In a busy classroom that uses computer-based materials, it is hard for a teacher to distinguish between a student who is learning intently by exploring a model or experiment and one who is just going through the motions or is confused. Outwardly, these two students look similar, but one needs attention. As our computer-based materials get more sophisticated, it is increasingly difficult for teachers to play an active role in running a class. Introducing computers should not generate a barrier for teachers. Computer technology should make it even easier for teachers to do what they do best: facilitating learning.

Research based on non-computer classrooms shows that teachers who frequently determine what students are thinking and act on that information are better teachers and their students do better. Professional development that focusses teachers on what students are learning invariably result in student gains. If the students are running smart software that reports their progress, it should be possible to give teachers even better information that ever. They should be able to tell where every student is in an activity. More importantly, the software should be able to provide clues about what each student is learning, what difficulties they have, and what they might be ready to learn next.

Commercial systems are now available that tell where a student is, but what is lacking is any feedback about student thinking and learning. LOOPS will address this absence by providing teachers with timely feedback that provides insights into student learning and gives teachers instructional options that are data-driven.

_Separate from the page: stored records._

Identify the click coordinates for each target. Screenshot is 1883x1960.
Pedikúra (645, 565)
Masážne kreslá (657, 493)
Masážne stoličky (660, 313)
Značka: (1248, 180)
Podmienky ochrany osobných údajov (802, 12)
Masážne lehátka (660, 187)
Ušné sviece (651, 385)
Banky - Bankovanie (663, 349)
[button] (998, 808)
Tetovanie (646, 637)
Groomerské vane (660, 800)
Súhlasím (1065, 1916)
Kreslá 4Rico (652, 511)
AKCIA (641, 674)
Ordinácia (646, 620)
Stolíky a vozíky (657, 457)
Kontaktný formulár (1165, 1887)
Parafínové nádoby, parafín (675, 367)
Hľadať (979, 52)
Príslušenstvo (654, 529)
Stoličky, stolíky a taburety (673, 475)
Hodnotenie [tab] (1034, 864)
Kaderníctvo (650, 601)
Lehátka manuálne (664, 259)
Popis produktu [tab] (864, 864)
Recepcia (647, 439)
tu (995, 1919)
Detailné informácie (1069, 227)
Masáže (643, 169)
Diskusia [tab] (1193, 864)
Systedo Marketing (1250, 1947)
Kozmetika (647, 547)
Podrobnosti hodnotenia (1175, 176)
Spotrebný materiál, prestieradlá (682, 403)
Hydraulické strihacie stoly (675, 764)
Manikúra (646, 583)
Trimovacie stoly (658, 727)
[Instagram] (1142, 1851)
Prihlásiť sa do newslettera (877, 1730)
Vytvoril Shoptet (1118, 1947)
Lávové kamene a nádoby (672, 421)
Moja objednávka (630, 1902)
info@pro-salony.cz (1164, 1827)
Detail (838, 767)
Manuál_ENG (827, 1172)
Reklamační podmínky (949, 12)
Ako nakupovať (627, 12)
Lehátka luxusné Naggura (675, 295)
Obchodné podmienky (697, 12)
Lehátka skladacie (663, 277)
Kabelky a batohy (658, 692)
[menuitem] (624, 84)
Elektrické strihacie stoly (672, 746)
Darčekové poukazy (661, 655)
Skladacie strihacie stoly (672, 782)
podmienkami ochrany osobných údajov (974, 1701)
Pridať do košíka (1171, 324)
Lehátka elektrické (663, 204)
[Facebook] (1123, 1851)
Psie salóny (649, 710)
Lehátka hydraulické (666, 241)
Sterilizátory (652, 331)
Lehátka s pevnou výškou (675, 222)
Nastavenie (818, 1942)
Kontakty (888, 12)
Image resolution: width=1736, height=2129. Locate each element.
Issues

The project will put teachers squarely in feedback LOOPS based on a variety of data streams that inform their choices of assessments, actions, and curriculum customizations. These feedback loops will be classroom-tested with materials focused on eighth grade physical science standards. The principles derived from this research will inform design of new materials and supporting technologies.

Specifically, LOOPS will:

  • Develop LOOPS technology. This project will develop software that unobtrusively monitors student choices and actions while they are engaged in inquiry using probes and models. These data, plus data from student assessments, teacher goals, and science standards, will be summarized for teachers to give a detailed picture of student progress. Teachers will use these data to inform instructional decisions.
  • Integrate technology with existing materials. LOOPS will develop two curriculum units that are integrated with this technology: Force and Motion and Chemical Reactions. These will match the 8th grade California content and inquiry standards, representing about 50% of the science required for that year. To develop materials, LOOPS will substantially re-configure classroom-tested activities from prior NSF-funded projects.
  • Study inquiry learning. The project will work closely with three teacher-developers from low-income districts who will test the approach in 15 classes during the first three years. Project research will expand to include at least 14 additional teachers and 1,500 students including low-income districts supported by North Carolina Central University by year five. We will also study teachers who spontaneously adopt the materials, available online. Project research will characterize the information teachers want, how teachers use information provided in four distinct time frames, the kinds of data-driven changes they make, and the impact of the changes on students' knowledge integration and inquiry skills.
  • Develop professional development strategies. The project will study teacher trajectories using LOOPS technology, starting with the three teacher-developers. We will assess beliefs, knowledge required for effective enactments, and changing practices over two to four
    years of using LOOPS. These findings will shape the design of teacher workshops and online mentoring that will be used and tested in the expansion stages.
  • Disseminate the materials and approach. To stimulate implementation and further research and development, the materials and teacher resources needed to implement the project will be available electronically. The software will be open source and the learning materi-
    als released under the Creative Commons license. Reports, articles, and presentations will reach all relevant educators. Business experts will participate in the project to help ensure commercialization potential that could lead to wide distribution.